Le BEAUJOLAIS NOUVEAU est arrivé ! Le moment ne saurait être mieux choisi pour partager cette anecdote…
Au Centre d’études nucléaires de Bordeaux Gradignan (CENBG), les chercheurs tentent de comprendre ce qui nous constitue et nous entoure : le noyau atomique, l’Univers… Pourtant, ils interviennent aussi en tant qu’experts pour authentifier des grands vins ! Comment ce glissement de la recherche fondamentale à une application aussi concrète s’est-il produit ? Philippe Hubert, chercheur au CENBG, nous raconte…
« C’était en 2000, nous étions spécialisés dans la mesure de très faibles niveaux de radioactivité pour la recherche fondamentale. Le service de la répression des fraudes de Bordeaux possédait un détecteur semblable aux nôtres. Je m’y étais donc rendu afin d’en découvrir l’utilisation. Au cours de la conversation avec le directeur, nous nous demandions alors si des mesures de radioactivité dans un vin ne permettraient pas de le dater et de l’authentifier. Ainsi, j’entrepris d’effectuer des mesures pour connaître dans un premier temps quel type de radioactivité pouvait exister dans le vin. Nous ne savions pas du tout ce que nous y trouverions… Après trois mesures sur des millésimes différents, nous constatâmes qu’un noyau radioactif apparaissait et que sa teneur variait en fonction de l’année : le césium 137. Issu des essais nucléaires effectués dans les années 50-70 et de Tchernobyl, le césium 137 s’est déposé sur les grains de raisin et s’est retrouvé dans le vin. Étant donné que sa période de (demi) vie est de 30 ans, il ne peut exister dans la nature, sauf par suite des activités humaines.

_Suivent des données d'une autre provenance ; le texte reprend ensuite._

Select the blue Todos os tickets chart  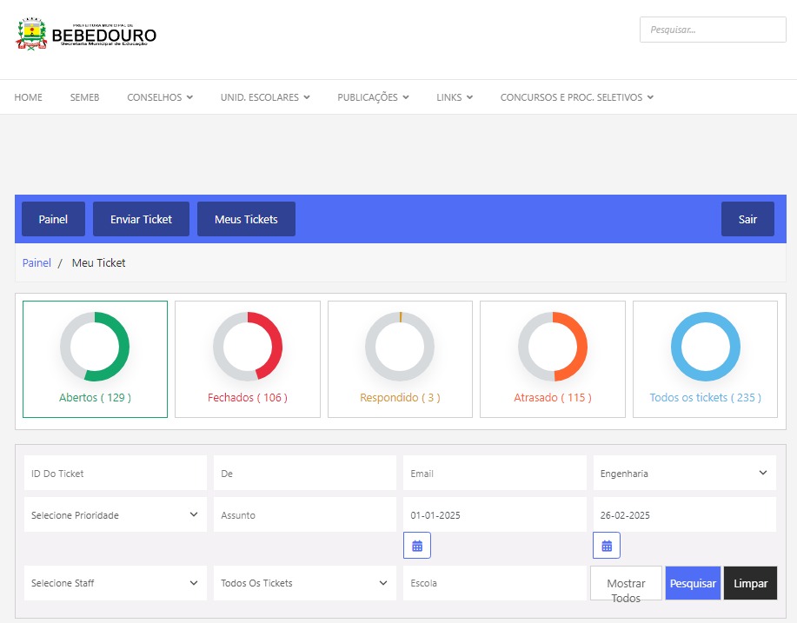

Courbe de référence, établie par le CENBG, montrant l’évolution du taux de césium 137 dans le vin de 1950 à nos jours. ©CENBG
Nous venions ainsi de découvrir une méthode permettant de dater et d’authentifier le vin sans avoir besoin d’en ouvrir les bouteilles. L’intérêt s’est révélé important pour les bouteilles anciennes des grands crus « millésimés » : toute bouteille antérieure à 1950 qui contient du césium 137 est nécessairement fausse !

Bouteille de vin sur un détecteur de très basses radioactivités du CENBG. ©CENBG/O. Got
Notre première application porta sur un lot de bouteilles millésimées 1900 mises en vente l’année 2000. Il paraissait impossible d’avoir autant de bouteilles de cette période sur le marché. L’affaire est passée devant le juge qui se demandait comment prouver l’authenticité de ces bouteilles. On nous a alors demandé de mesurer le niveau de césium 137 d’une de ces bouteilles. Il n’a pas fallu plus de 10 minutes pour se rendre compte qu’elle était fausse : nous avons vu grimper le pic de césium sous nos yeux.
Et pour la petite histoire :
Il y a 3 ans, j’ai été contacté par un grand collectionneur de vin, très intéressé par une bouteille Yquem 1811 mise en vente aux enchères. Considéré comme unique, ce vin l’intéressait beaucoup car en 1811 une comète était passée et le vin de cette année là est, paraît-il, exceptionnel. En plus du millésime 1811, un coffret de trois « Château Yquem » 1800, 1900 et 2000 était proposé.
En regardant les photos des bouteilles, je me suis dit : Ce n’est pas possible, la forme de ces bouteilles n’existait pas encore en 1800 et 1811, il est donc impossible qu’il s’agisse d’authentiques Yquem 1800 et 1811 ! Comme il était trop tard pour annuler la vente, le commissaire priseur a mis les bouteilles aux enchères sous réserve d’une authentification par notre laboratoire. Les deux lots ont été vendus : l’Yquem 1811 à 40 000€, et le coffret à 60 000€.
Mais après la vente, on s’est aperçu que l’acheteur n’était autre que le propriétaire-vendeur ! La peur de l’expertise l’a conduit à racheter ses propres bouteilles. Inutile de préciser que la vente de ces bouteilles frauduleuses a finalement été annulée. Comme quoi, ce n’est plus la peine de faire des mesures, il suffit de dire qu’on va faire une expertise ! »
— anecdote fournie par le Centre d’études nucléaires de Bordeaux Gradignan (CENBG), unité mixte de recherche du CNRS/IN2P3 et de l’Université Bordeaux 1, dans le cadre des 40 ans de l’IN2P3.